Dose (Gy)	Model	Mutation Classes (Y)
		1	2	3	4
0	Observed	0.595	0.114	0.065	0.226
	Weibull	0.595	0.120	0.065	0.220
	Logit	0.606	0.114	0.064	0.215
	Stukel	0.594	0.120	0.065	0.221
2.5	Observed	0.491	0.198	0.117	0.194
	Weibull	0.491	0.178	0.112	0.219
	Logit	0.430	0.201	0.123	0.246
	Stukel	0.490	0.178	0.113	0.218
5	Observed	0.214	0.281	0.192	0.308
	Weibull	0.233	0.289	0.200	0.278
	Logit	0.289	0.273	0.183	0.255
	Stukel	0.233	0.289	0.201	0.277
10	Observed	0.159	0.296	0.264	0.281
	Weibull	0.137	0.302	0.264	0.296
	Logit	0.136	0.298	0.268	0.298
	Stukel	0.135	0.304	0.263	0.298
20	Observed	0.064	0.054	0.148	0.733
	Weibull	0.075	0.054	0.147	0.725
	Logit	0.067	0.055	0.148	0.730
	Stukel	0.077	0.054	0.146	0.723

, and illustrated in Figure 5. This figure shows that the Weibull link model has a better fit for categories $Y=1$ and 4, when compared with the logit link model. For categories $Y=2$ and 3, both models have comparable performances. Weibull and Stukel models have similar values of estimated frequencies.

5. Final Comments

In this paper, we have presented a Weibull model to estimate the problem of binary and multinomial regression analysis. The model is very flexible and capable to handle with many different types of data. The comparison with other skew-link model, in binomial data example (Section 4.1), shows that the performance of the Weibull link was good when compared to the others models. The model with worst measures was the Prentice model. All others had an equivalent result. We are convinced that our proposed model is a good option. A good feature of the model is that the logit, probit, complementary log–log, and log–log link functions are approximations of Weibull link. Then, the proposed model can accommodate even symmetric link function. For the flexibility of the Weibull link model, we are comfortable to suggest its use in practice.

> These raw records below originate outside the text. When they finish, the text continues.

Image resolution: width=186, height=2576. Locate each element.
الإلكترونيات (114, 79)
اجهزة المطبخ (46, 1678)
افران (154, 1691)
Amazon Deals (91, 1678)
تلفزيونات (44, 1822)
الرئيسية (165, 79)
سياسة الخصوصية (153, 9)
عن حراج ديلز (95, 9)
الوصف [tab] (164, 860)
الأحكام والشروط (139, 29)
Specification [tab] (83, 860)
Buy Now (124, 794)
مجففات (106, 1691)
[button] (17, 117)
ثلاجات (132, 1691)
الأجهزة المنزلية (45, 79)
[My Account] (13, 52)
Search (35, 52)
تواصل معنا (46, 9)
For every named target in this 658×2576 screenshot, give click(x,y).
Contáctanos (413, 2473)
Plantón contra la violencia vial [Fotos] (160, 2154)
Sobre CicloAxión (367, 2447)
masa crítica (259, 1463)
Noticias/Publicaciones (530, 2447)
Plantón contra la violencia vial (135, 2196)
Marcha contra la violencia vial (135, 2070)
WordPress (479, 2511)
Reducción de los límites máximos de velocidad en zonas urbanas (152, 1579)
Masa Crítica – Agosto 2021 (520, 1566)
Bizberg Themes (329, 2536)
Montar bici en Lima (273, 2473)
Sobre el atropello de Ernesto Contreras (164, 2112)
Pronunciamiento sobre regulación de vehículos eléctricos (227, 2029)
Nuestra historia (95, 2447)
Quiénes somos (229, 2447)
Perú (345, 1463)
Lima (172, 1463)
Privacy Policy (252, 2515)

Other aspect of the proposed Weibull model is that the associated numerical procedure of MLE is very simple to implement, particularly in comparison to other competing. For Bayesian estimates, we also suggest an Empirical Bayes approach to determine the prior. Under full Bayesian estimation, we compare the model with the skew-probit model [5] and AEP model [17], in Section 4.1. Again, all models had similar results, however the KS of Weibull model were the measures with the greatest differences among all models. The performance of our model was good, even under full Bayesian framework, in binomial data example (Section 4.1).

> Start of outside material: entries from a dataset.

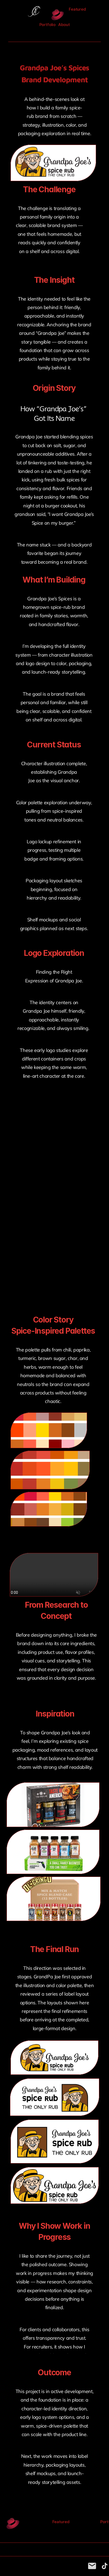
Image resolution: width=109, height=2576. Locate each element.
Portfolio (47, 24)
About (64, 24)
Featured (77, 9)
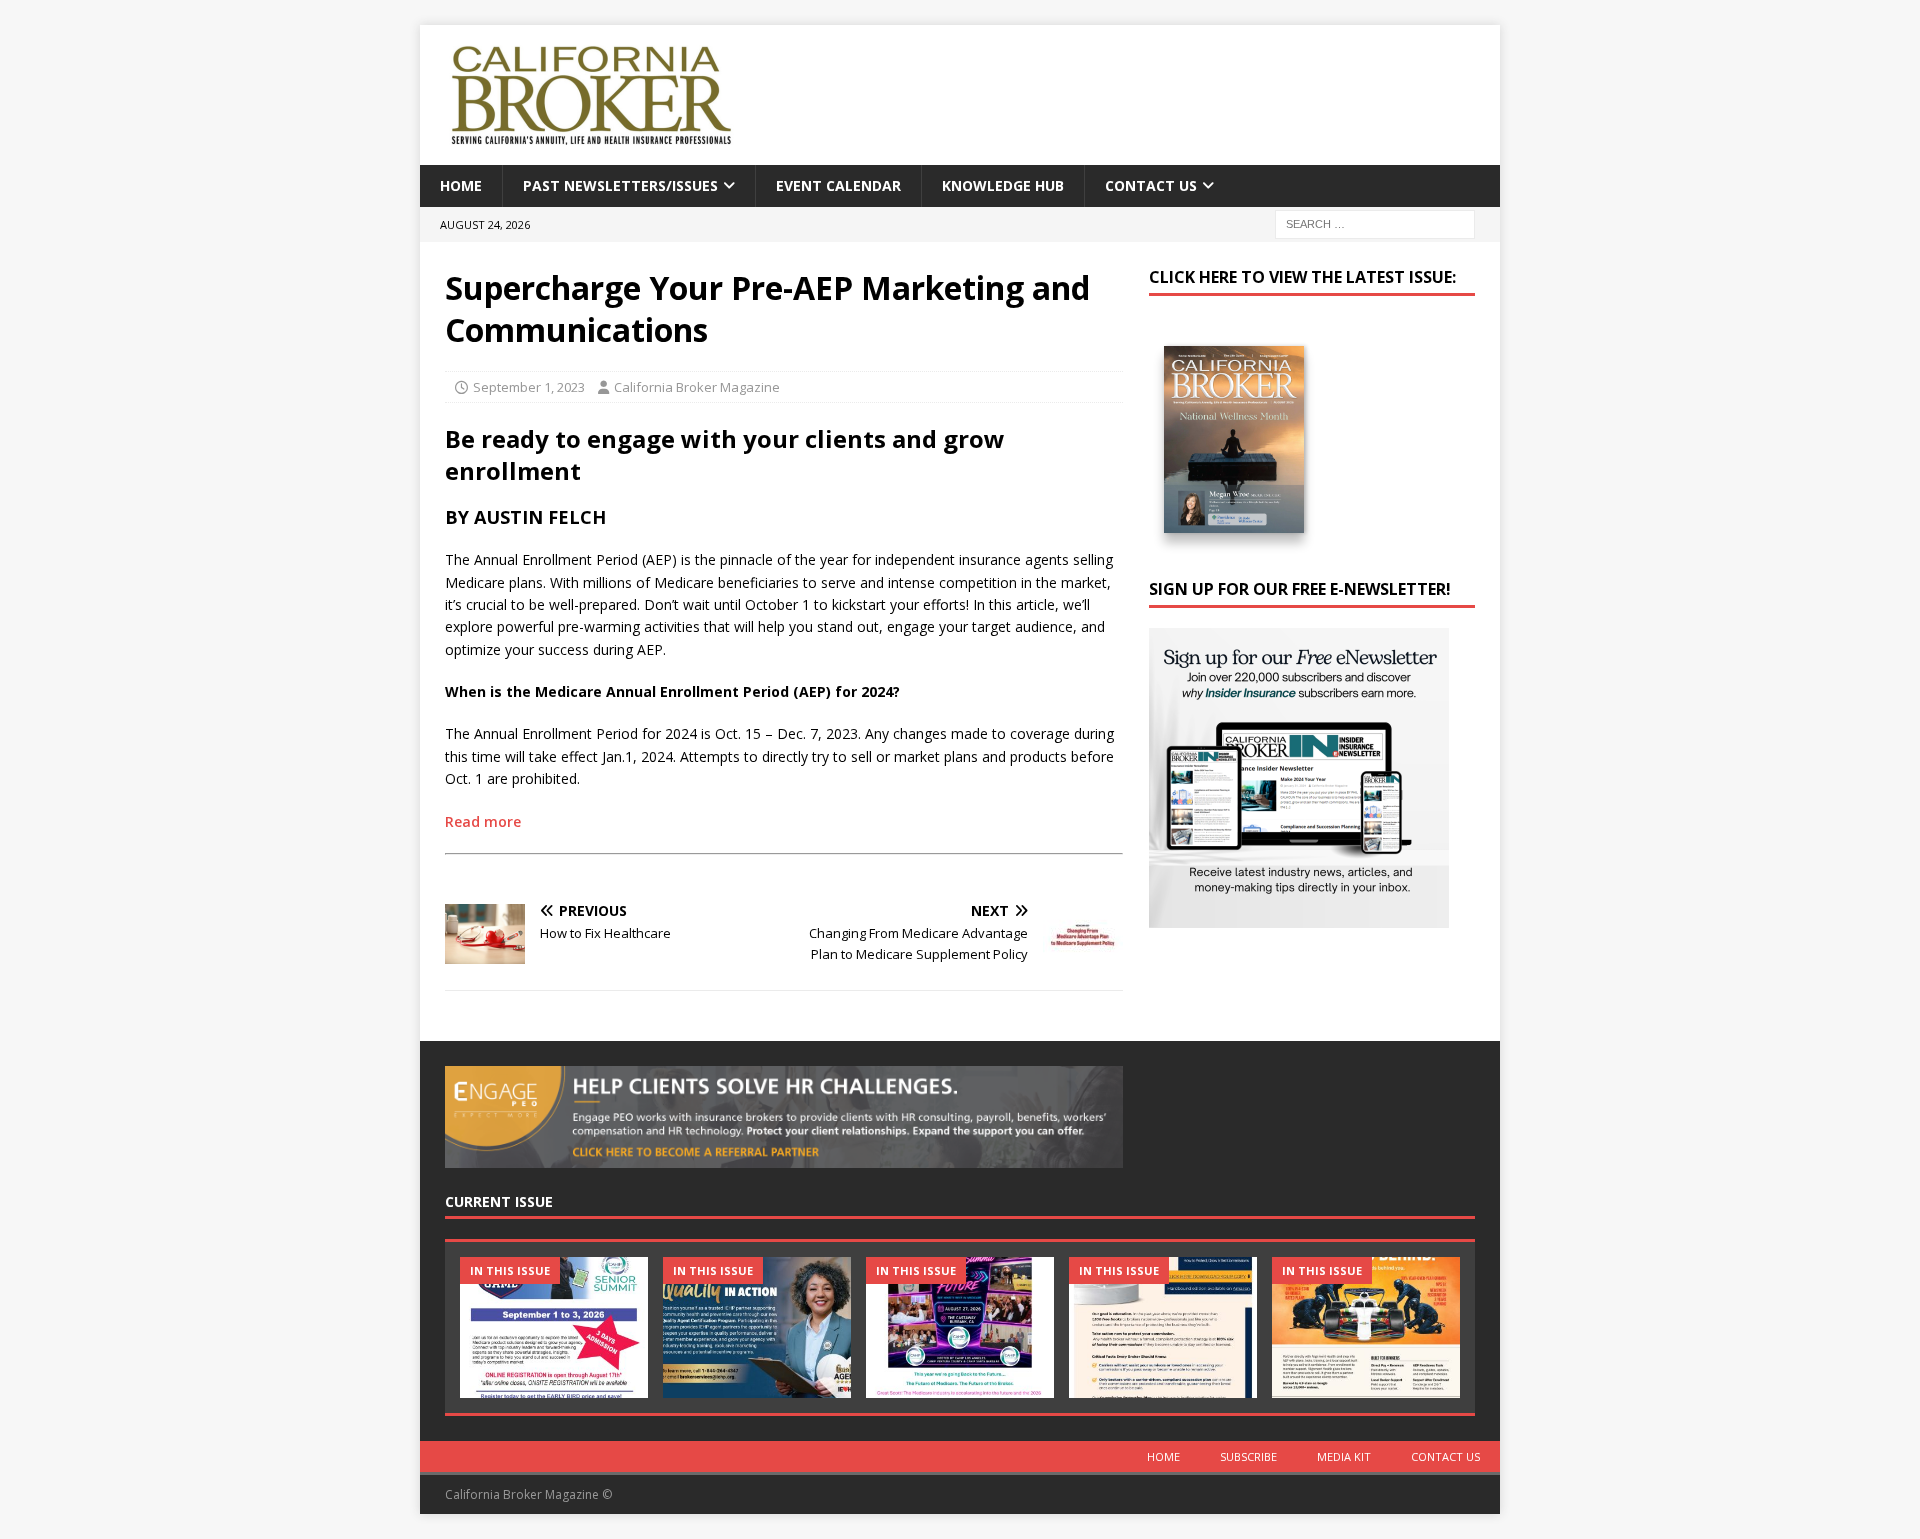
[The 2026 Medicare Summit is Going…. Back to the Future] (960, 1327)
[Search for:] (1375, 223)
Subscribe (1248, 1456)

We also develop a partition scheme for the multinomial regression model simplifying the problem to $\mathcal{K}-1$ binomial regression analysis. This is a general scheme that can be used for other link functions, which opens a vast options to estimate multinomial data. In Section 4.2, we analyze a multinomial data problem, where the Weibull model had the best measure values when compared with all other models. Our perspective is that the Weibull model is a good option for binary/multinomial regression, mainly due to its simplicity. We have analytic form for the link function, as well as for the gradient and Hessian matrix.